START DATA FOR THIS EXERCISE

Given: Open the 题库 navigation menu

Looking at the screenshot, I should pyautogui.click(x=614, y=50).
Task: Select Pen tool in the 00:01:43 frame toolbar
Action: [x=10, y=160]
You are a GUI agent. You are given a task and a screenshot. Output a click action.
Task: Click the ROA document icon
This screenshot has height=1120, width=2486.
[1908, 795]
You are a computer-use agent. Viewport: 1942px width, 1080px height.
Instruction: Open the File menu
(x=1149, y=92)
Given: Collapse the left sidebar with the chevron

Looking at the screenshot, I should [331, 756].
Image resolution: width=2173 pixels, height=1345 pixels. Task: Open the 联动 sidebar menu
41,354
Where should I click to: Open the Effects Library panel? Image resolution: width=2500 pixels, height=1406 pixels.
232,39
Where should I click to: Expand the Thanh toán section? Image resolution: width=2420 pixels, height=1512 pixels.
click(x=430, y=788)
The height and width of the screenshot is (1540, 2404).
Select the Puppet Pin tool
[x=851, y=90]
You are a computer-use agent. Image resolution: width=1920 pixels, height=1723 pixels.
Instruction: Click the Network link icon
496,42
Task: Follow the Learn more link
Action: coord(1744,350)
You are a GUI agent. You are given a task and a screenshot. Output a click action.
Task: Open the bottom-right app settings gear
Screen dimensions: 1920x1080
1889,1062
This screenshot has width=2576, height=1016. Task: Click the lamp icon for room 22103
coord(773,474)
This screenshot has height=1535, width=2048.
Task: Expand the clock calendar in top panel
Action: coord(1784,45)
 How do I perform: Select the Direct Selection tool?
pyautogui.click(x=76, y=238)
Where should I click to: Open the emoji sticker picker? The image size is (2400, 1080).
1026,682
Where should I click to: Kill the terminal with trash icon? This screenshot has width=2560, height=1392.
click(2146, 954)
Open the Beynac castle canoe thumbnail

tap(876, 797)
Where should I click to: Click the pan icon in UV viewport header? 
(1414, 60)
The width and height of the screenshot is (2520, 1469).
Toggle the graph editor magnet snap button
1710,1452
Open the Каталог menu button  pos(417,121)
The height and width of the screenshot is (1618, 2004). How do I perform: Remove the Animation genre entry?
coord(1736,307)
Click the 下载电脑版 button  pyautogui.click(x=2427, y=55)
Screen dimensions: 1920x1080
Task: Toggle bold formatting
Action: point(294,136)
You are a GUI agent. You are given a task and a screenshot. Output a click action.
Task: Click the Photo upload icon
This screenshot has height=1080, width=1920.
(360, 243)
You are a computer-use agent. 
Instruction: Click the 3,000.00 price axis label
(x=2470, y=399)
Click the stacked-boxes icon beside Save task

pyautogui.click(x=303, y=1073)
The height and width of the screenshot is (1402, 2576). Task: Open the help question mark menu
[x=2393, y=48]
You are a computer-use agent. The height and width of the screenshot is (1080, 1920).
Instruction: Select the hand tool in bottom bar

END DATA FOR THIS EXERCISE

REQUIRED ACTION – Lines before the one containing "Task: Click the Photo upload icon" are left out. Repeat that line and all lines after it in the records above exactly.

TASK OUTPUT –
Task: Click the Photo upload icon
This screenshot has height=1080, width=1920.
(360, 243)
You are a computer-use agent. 
Instruction: Click the 3,000.00 price axis label
(x=2470, y=399)
Click the stacked-boxes icon beside Save task

pyautogui.click(x=303, y=1073)
The height and width of the screenshot is (1402, 2576). Task: Open the help question mark menu
[x=2393, y=48]
You are a computer-use agent. The height and width of the screenshot is (1080, 1920).
Instruction: Select the hand tool in bottom bar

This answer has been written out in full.